*WHAT TO DO*: With the line that contains "Uncheck the 'Только" as the final line, return every line from the start of the data below exactly.

*Records excerpted from a collection*:
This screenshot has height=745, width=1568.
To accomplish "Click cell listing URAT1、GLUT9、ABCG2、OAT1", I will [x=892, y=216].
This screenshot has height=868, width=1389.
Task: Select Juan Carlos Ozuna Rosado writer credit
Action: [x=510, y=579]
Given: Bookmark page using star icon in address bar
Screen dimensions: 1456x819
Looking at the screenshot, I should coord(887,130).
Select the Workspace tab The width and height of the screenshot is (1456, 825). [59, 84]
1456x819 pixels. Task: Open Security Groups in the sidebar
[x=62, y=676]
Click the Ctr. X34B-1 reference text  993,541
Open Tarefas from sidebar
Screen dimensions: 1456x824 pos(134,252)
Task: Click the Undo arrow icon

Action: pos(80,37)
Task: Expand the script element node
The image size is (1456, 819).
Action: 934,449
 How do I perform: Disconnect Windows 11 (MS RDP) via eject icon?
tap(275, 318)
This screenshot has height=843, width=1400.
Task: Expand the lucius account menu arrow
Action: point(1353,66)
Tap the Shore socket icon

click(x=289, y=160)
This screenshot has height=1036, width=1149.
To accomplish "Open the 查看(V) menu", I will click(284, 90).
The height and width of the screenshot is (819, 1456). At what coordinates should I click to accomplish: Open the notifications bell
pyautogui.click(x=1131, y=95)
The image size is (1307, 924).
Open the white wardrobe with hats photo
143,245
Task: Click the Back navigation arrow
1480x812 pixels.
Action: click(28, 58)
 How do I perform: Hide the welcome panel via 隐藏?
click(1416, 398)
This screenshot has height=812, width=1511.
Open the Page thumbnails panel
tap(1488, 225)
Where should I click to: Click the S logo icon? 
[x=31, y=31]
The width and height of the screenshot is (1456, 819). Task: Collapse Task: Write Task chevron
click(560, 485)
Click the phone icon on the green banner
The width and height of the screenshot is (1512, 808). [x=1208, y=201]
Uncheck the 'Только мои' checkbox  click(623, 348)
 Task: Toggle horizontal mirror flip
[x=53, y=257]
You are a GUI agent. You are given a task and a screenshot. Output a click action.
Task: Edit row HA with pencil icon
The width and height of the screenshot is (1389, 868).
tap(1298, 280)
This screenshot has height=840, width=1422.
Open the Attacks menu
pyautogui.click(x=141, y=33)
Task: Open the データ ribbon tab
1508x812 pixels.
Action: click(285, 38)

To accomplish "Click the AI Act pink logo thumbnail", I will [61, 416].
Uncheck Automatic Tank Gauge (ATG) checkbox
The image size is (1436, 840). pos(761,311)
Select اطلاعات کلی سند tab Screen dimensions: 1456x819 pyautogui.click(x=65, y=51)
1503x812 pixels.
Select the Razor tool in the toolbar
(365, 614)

*EXERCISE ANSWER*:
This screenshot has height=745, width=1568.
To accomplish "Click cell listing URAT1、GLUT9、ABCG2、OAT1", I will [x=892, y=216].
This screenshot has height=868, width=1389.
Task: Select Juan Carlos Ozuna Rosado writer credit
Action: [x=510, y=579]
Given: Bookmark page using star icon in address bar
Screen dimensions: 1456x819
Looking at the screenshot, I should coord(887,130).
Select the Workspace tab The width and height of the screenshot is (1456, 825). [59, 84]
1456x819 pixels. Task: Open Security Groups in the sidebar
[x=62, y=676]
Click the Ctr. X34B-1 reference text  993,541
Open Tarefas from sidebar
Screen dimensions: 1456x824 pos(134,252)
Task: Click the Undo arrow icon

Action: pos(80,37)
Task: Expand the script element node
The image size is (1456, 819).
Action: 934,449
 How do I perform: Disconnect Windows 11 (MS RDP) via eject icon?
tap(275, 318)
This screenshot has height=843, width=1400.
Task: Expand the lucius account menu arrow
Action: point(1353,66)
Tap the Shore socket icon

click(x=289, y=160)
This screenshot has height=1036, width=1149.
To accomplish "Open the 查看(V) menu", I will click(284, 90).
The height and width of the screenshot is (819, 1456). At what coordinates should I click to accomplish: Open the notifications bell
pyautogui.click(x=1131, y=95)
The image size is (1307, 924).
Open the white wardrobe with hats photo
143,245
Task: Click the Back navigation arrow
1480x812 pixels.
Action: click(28, 58)
 How do I perform: Hide the welcome panel via 隐藏?
click(1416, 398)
This screenshot has height=812, width=1511.
Open the Page thumbnails panel
tap(1488, 225)
Where should I click to: Click the S logo icon? 
[x=31, y=31]
The width and height of the screenshot is (1456, 819). Task: Collapse Task: Write Task chevron
click(560, 485)
Click the phone icon on the green banner
The width and height of the screenshot is (1512, 808). [x=1208, y=201]
Uncheck the 'Только мои' checkbox  click(623, 348)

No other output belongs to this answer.